Example: At vertex A (Figure 9) the pattern of the deleted neighborhood \((N,E,W,S) = (1110)\). To reach vertex H, \((N,E,W,S) = (1000)\). This requires negative double transition writes to the sectors designated by \(E,W\) (i.e., \(NEWS\_REG\) should be 0110). This is achieved by the following simple procedure.

- The deleted neighborhood pattern corresponding to the starting point (A) is complemented, i.e. 0001, and loaded into both of R1 and R2. The pattern in R2 is used as a mask. The following two operations produce the correct required value of \(NEWS\_REG\):
  
  a) step 1: Cyclic Shift Right R1
  
  b) step 2: \(NEWS\_REG = R1 \text{ NOR } R2\)

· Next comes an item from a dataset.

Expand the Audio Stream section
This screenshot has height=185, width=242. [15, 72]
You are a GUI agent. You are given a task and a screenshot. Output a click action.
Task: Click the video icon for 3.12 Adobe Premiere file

- At this point \(NEWS\_REG\) contains the right value, 0110, indicating that \(E,W\) are the target sectors for the double transition write operations required to traverse the bi-directional arc AH. If steps 1,2 are repeated \(NEWS\_REG\) will contain 1010 providing the locations for the transition writes required for the next bi-directional arc AG. This is because the double transitions effected are either both positive or both negative. However, different data inputs to the two ports are required for the following uni-directional links:
  
  i. From the end of subtour 1*, where \((N,E,W,S) = 1111\), to the beginning of subtour 2*, where \((N,E,W,S) = 1110\).
  
  ii. The three internal links of subtour 2* (A to B, B to C, and C to D in Figure 9).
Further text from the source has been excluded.